START SOURCE TEXT
Sonoma County Fair beefs up security plans following Gilroy Garlic Festival shooting

The shooting at the Gilroy Garlic Festival has forced law enforcement and those in charge of putting on other major events in the Bay Area to take another look at their security procedures.

On Thursday the Sonoma County Fair in Santa Rosa opens. It is expected to attract hundreds of thousands of people over 11 days.

While work crews were busy setting up at the Sonoma County Fairgrounds, those in charge of security at the fair met again Tuesday to further discuss plans.

The shooting deaths of three people at the Gilroy festival has caused Santa Rosa police to take another look at the fair's security plan.

"The very next day we started having conversations to make sure we address those concerns," said Lt. Rob Nelson of the Santa Rosa Police Department.

The biggest change will be beefing up security around the perimeter of the fairgrounds.
END SOURCE TEXT
_TRY IT_
Use the article on Sonoma County Fair security to answer the following.
(a) How many days is the fair expected to draw crowds?
(b) On which day did the people in charge of fair security meet again?
(c) What will be the biggest change to security?
START DATASET
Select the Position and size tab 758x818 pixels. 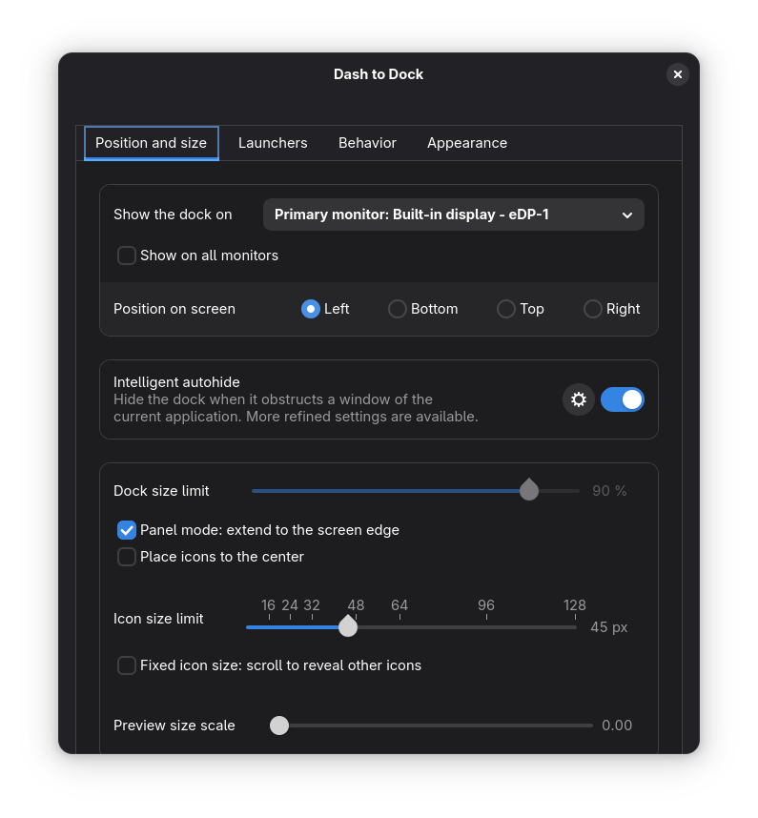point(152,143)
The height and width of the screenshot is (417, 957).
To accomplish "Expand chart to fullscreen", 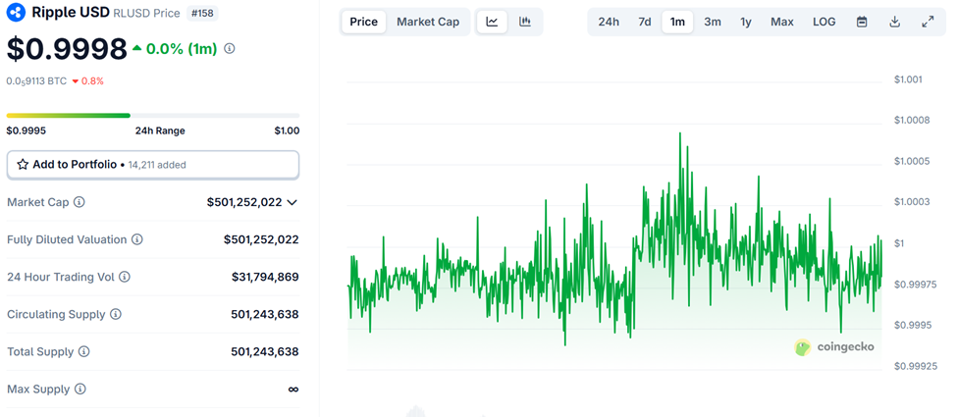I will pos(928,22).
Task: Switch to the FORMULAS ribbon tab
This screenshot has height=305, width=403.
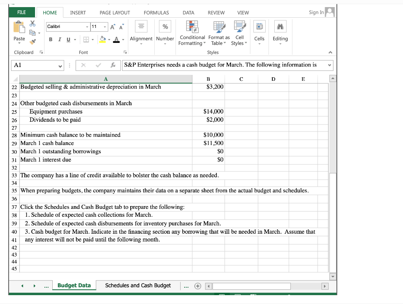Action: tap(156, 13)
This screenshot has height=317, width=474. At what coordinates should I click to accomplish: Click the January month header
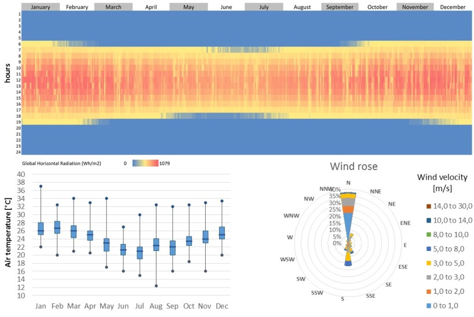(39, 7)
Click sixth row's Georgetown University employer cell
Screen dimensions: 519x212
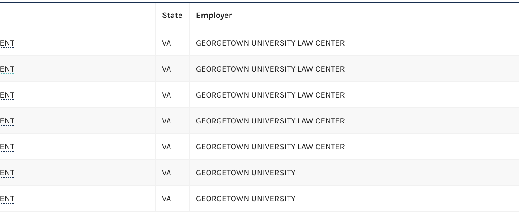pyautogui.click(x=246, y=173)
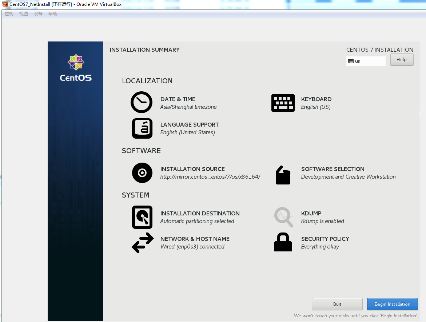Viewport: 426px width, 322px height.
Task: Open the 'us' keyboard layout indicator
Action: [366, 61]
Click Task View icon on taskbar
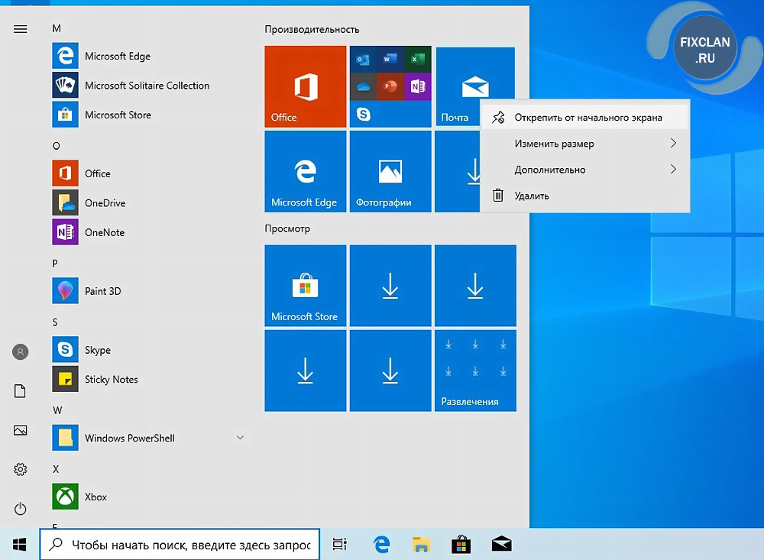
END DATASET
_SOLUTION FOR THIS EXERCISE_
(a) 11 days
(b) Tuesday
(c) Beefing up security around the perimeter of the fairgrounds